» TASK DESCRIPTION: All of the data below is to be copied exactly.

[[ AVAILABLE RECORDS open ]]

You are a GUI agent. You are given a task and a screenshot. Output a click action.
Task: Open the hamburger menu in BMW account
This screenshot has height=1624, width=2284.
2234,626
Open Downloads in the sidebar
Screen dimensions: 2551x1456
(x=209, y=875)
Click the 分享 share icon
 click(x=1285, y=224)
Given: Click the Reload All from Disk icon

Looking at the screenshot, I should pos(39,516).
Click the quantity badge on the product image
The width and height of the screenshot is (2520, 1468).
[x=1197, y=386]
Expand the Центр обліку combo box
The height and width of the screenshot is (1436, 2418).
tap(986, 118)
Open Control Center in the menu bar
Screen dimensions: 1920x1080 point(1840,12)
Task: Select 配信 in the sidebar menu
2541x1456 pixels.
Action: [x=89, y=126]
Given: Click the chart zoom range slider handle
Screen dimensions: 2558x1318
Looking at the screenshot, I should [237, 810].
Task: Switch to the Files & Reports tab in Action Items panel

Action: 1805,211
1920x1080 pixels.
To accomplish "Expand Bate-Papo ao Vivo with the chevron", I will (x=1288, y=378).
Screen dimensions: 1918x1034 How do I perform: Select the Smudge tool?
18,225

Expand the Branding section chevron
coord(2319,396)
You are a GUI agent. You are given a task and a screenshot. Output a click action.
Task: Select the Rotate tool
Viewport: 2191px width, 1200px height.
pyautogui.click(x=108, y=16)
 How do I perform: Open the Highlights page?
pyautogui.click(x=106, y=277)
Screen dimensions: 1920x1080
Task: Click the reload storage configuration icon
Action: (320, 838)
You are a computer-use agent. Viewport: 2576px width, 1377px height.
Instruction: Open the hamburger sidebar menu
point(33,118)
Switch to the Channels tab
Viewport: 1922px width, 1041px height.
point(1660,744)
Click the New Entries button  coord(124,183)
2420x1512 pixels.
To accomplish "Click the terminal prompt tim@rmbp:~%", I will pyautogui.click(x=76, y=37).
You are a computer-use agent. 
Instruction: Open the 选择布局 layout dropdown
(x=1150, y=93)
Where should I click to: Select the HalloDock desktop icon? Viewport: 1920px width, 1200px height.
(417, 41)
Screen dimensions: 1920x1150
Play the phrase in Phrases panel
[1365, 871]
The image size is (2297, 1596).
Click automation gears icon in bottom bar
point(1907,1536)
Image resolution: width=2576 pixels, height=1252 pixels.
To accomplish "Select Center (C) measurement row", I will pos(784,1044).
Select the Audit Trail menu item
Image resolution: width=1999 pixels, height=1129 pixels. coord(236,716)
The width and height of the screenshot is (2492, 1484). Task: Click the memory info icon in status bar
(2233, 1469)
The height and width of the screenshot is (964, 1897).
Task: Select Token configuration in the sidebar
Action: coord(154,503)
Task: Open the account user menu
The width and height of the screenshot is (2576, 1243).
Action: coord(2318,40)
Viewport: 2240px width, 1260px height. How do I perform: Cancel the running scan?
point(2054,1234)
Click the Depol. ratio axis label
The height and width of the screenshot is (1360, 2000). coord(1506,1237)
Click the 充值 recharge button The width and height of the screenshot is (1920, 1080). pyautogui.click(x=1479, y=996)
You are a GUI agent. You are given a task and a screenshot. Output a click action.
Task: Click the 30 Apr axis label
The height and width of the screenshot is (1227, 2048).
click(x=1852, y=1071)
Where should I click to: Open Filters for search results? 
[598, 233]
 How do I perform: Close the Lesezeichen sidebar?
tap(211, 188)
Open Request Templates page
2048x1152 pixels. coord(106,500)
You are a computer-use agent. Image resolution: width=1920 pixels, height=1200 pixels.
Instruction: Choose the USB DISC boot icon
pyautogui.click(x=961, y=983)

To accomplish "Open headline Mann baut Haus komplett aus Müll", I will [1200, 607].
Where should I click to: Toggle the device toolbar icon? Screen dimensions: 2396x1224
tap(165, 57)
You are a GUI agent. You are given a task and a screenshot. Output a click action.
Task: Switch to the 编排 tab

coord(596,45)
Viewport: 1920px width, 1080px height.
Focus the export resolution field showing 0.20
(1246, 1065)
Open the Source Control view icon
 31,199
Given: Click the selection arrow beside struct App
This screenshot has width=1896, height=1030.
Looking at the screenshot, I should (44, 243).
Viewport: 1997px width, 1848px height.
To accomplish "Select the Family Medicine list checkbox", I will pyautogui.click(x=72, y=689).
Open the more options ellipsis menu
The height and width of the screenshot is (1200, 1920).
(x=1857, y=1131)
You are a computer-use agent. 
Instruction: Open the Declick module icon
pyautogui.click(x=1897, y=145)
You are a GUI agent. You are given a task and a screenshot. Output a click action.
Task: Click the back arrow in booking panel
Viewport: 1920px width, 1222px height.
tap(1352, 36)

[[ AVAILABLE RECORDS closed ]]

» EXERCISE OUTPUT:
You are a GUI agent. You are given a task and a screenshot. Output a click action.
Task: Open the hamburger menu in BMW account
This screenshot has height=1624, width=2284.
2234,626
Open Downloads in the sidebar
Screen dimensions: 2551x1456
(x=209, y=875)
Click the 分享 share icon
 click(x=1285, y=224)
Given: Click the Reload All from Disk icon

Looking at the screenshot, I should pos(39,516).
Click the quantity badge on the product image
The width and height of the screenshot is (2520, 1468).
[x=1197, y=386]
Expand the Центр обліку combo box
The height and width of the screenshot is (1436, 2418).
tap(986, 118)
Open Control Center in the menu bar
Screen dimensions: 1920x1080 point(1840,12)
Task: Select 配信 in the sidebar menu
2541x1456 pixels.
Action: [x=89, y=126]
Given: Click the chart zoom range slider handle
Screen dimensions: 2558x1318
Looking at the screenshot, I should [237, 810].
Task: Switch to the Files & Reports tab in Action Items panel

Action: 1805,211
1920x1080 pixels.
To accomplish "Expand Bate-Papo ao Vivo with the chevron", I will (x=1288, y=378).
Screen dimensions: 1918x1034 How do I perform: Select the Smudge tool?
18,225

Expand the Branding section chevron
coord(2319,396)
You are a GUI agent. You are given a task and a screenshot. Output a click action.
Task: Select the Rotate tool
Viewport: 2191px width, 1200px height.
pyautogui.click(x=108, y=16)
 How do I perform: Open the Highlights page?
pyautogui.click(x=106, y=277)
Screen dimensions: 1920x1080
Task: Click the reload storage configuration icon
Action: (320, 838)
You are a computer-use agent. Viewport: 2576px width, 1377px height.
Instruction: Open the hamburger sidebar menu
point(33,118)
Switch to the Channels tab
Viewport: 1922px width, 1041px height.
point(1660,744)
Click the New Entries button  coord(124,183)
2420x1512 pixels.
To accomplish "Click the terminal prompt tim@rmbp:~%", I will pyautogui.click(x=76, y=37).
You are a computer-use agent. 
Instruction: Open the 选择布局 layout dropdown
(x=1150, y=93)
Where should I click to: Select the HalloDock desktop icon? Viewport: 1920px width, 1200px height.
(417, 41)
Screen dimensions: 1920x1150
Play the phrase in Phrases panel
[1365, 871]
The image size is (2297, 1596).
Click automation gears icon in bottom bar
point(1907,1536)
Image resolution: width=2576 pixels, height=1252 pixels.
To accomplish "Select Center (C) measurement row", I will pos(784,1044).
Select the Audit Trail menu item
Image resolution: width=1999 pixels, height=1129 pixels. coord(236,716)
The width and height of the screenshot is (2492, 1484). Task: Click the memory info icon in status bar
(2233, 1469)
The height and width of the screenshot is (964, 1897).
Task: Select Token configuration in the sidebar
Action: coord(154,503)
Task: Open the account user menu
The width and height of the screenshot is (2576, 1243).
Action: coord(2318,40)
Viewport: 2240px width, 1260px height. How do I perform: Cancel the running scan?
point(2054,1234)
Click the Depol. ratio axis label
The height and width of the screenshot is (1360, 2000). coord(1506,1237)
Click the 充值 recharge button The width and height of the screenshot is (1920, 1080). pyautogui.click(x=1479, y=996)
You are a GUI agent. You are given a task and a screenshot. Output a click action.
Task: Click the 30 Apr axis label
The height and width of the screenshot is (1227, 2048).
click(x=1852, y=1071)
Where should I click to: Open Filters for search results? 
[598, 233]
 How do I perform: Close the Lesezeichen sidebar?
tap(211, 188)
Open Request Templates page
2048x1152 pixels. coord(106,500)
You are a computer-use agent. Image resolution: width=1920 pixels, height=1200 pixels.
Instruction: Choose the USB DISC boot icon
pyautogui.click(x=961, y=983)

To accomplish "Open headline Mann baut Haus komplett aus Müll", I will [1200, 607].
Where should I click to: Toggle the device toolbar icon? Screen dimensions: 2396x1224
tap(165, 57)
You are a GUI agent. You are given a task and a screenshot. Output a click action.
Task: Switch to the 编排 tab

coord(596,45)
Viewport: 1920px width, 1080px height.
Focus the export resolution field showing 0.20
(1246, 1065)
Open the Source Control view icon
 31,199
Given: Click the selection arrow beside struct App
This screenshot has width=1896, height=1030.
Looking at the screenshot, I should (44, 243).
Viewport: 1997px width, 1848px height.
To accomplish "Select the Family Medicine list checkbox", I will pyautogui.click(x=72, y=689).
Open the more options ellipsis menu
The height and width of the screenshot is (1200, 1920).
(x=1857, y=1131)
You are a computer-use agent. 
Instruction: Open the Declick module icon
pyautogui.click(x=1897, y=145)
You are a GUI agent. You are given a task and a screenshot. Output a click action.
Task: Click the back arrow in booking panel
Viewport: 1920px width, 1222px height.
tap(1352, 36)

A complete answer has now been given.